Mentioning saffron right at the start of his compendium made clear that his work was addressed to an elite audience – the deep orange threads were (and still are) the most expensive spice to be had. The Phoenicians, Alexander the Great and the Arabs had been responsible for spreading it from its Bronze Age origins in Crete eastward to Mesopotamia and India, and to ancient Greece and Egypt. The golden glow of saffron, possibly reinforced by egg yolks and honey, represented the most elevating, wonderful and glorious thing, be it on a modest lord’s applecake or a whole roasted peacock for the imperial table. But saffron had more to offer. It was seen as hot and dry and therefore was frequently used in the preparation of certain cold, humid fish (humorally speaking). In times of pestilence whoever could afford it sought it out as an air cleanser, burning it like incense or covering their nose with little pouches.
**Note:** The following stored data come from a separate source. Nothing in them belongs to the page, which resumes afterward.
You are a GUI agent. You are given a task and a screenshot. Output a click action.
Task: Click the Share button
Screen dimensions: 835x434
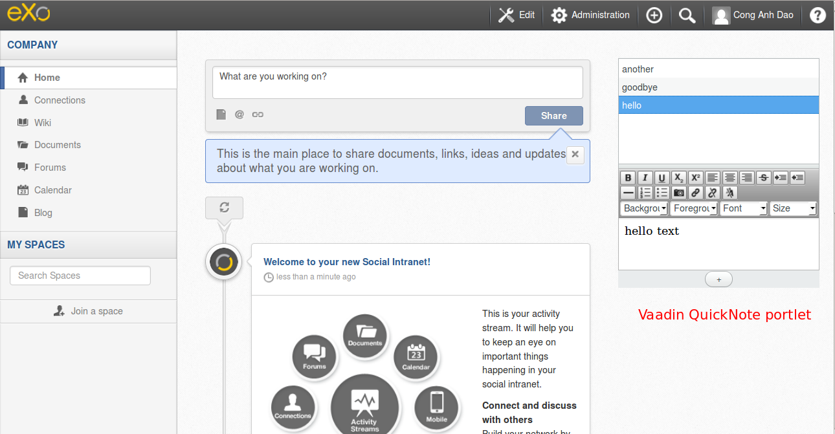[x=553, y=116]
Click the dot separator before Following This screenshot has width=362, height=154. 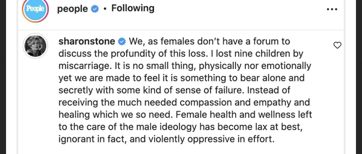click(105, 9)
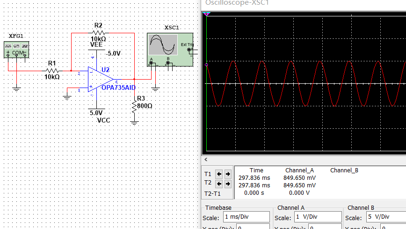Select feedback resistor R2
The image size is (406, 229).
[x=98, y=33]
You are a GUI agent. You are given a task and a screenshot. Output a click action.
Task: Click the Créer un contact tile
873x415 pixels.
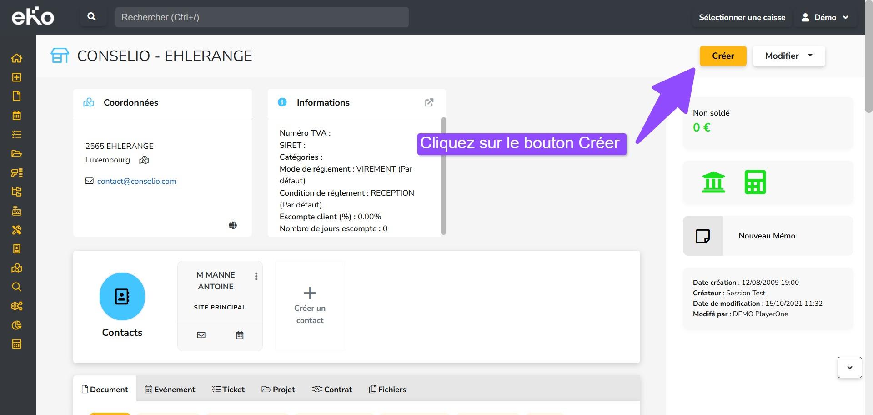click(310, 306)
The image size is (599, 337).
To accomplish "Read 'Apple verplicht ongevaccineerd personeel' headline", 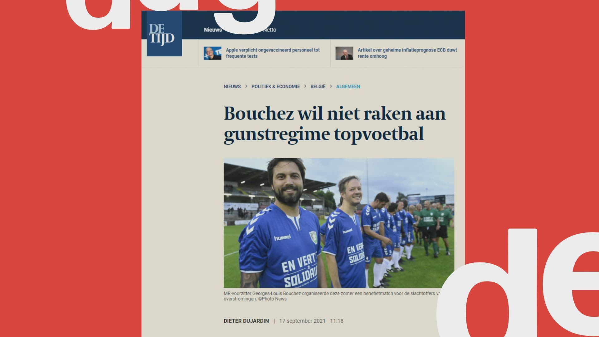I will pos(273,53).
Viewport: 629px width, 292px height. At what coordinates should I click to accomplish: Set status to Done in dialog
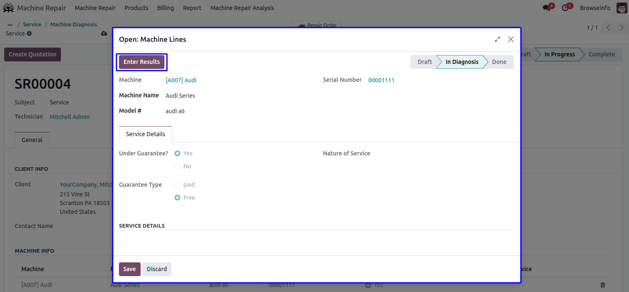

In middle high German it is first mentioned as caferân in a pharmacopoeia written in 1150.
But how did something as exotic and valuable as saffron make it from a fifteenth-century top chef’s recipe book into a modern nursery rhyme? The answer lies in the fact that unlike all the other exotic and prestigious spices, saffron can be grown in central and western Europe. In fact from the tenth century on saffron cultivation spread from Spain to the south of France, Tuscany and the Abruzzo, and from around 1150 it was even exported from the west to the east. Today ‘German-speaking’ saffron is grown in the Swiss Alps (Mund/Valais) and in the Wachau region not far from Vienna as well as on the Austro-Hungarian border (Klingenbach/Burgenland). The surprising thing is that in spite of not coming from mystic distant places, it remained expensive and exclusive, because of its unbelievably small yields. That fact made it an attractive investment, and in the twelfth and thirteenth centuries saffron was frequently used as a security or payment, or as a bribe or reward. In Germany the main trading place for it was Nuremberg, where the city council in 1420 (some sources mention 1358) established a saffron fair. Police regulations insisted on clean and unmixed merchandise, threatening fraudsters with death by burning or by being buried alive, while getting rid of the fraudulent wares at the same time. This was directed not only at merchants but local peasants. In the southern German-speaking regions saffron cultivation developed into a rewarding additional source of income that fitted well into the rural work rhythm: after the main harvest at the end of October families joined in picking the crocus flowers and in the evening sat around the table separating the stigmas from the petals. As tedious as this task must have been, and as precious as every gram of it was, a tiny part of the crop probably went into some dish or a Sunday cake for the family, hence the nursery rhyme.8
Saffron was also on offer at the markets of Cologne, the third stronghold of the German food trade between the Botterbroth of the north and the Italianate ways of the south, and with 40,000 inhabitants the largest city of medieval Germany. Here the Romans had never really left, but rather had been successfully assimilated by the Franks. Cologne’s location predestined it for trade and in the heyday of the Hanse it was Lübeck’s only serious rival as a trading centre, frequently pursuing its own interests. Here influences and wares from the north and south met to form one amazing and intricate mix that still seemed to have one foot in the Roman traditions, so that when we read about growing imports of olive oil and the first lemons and oranges, both recorded around 1500, this seems to reinforce an existing link.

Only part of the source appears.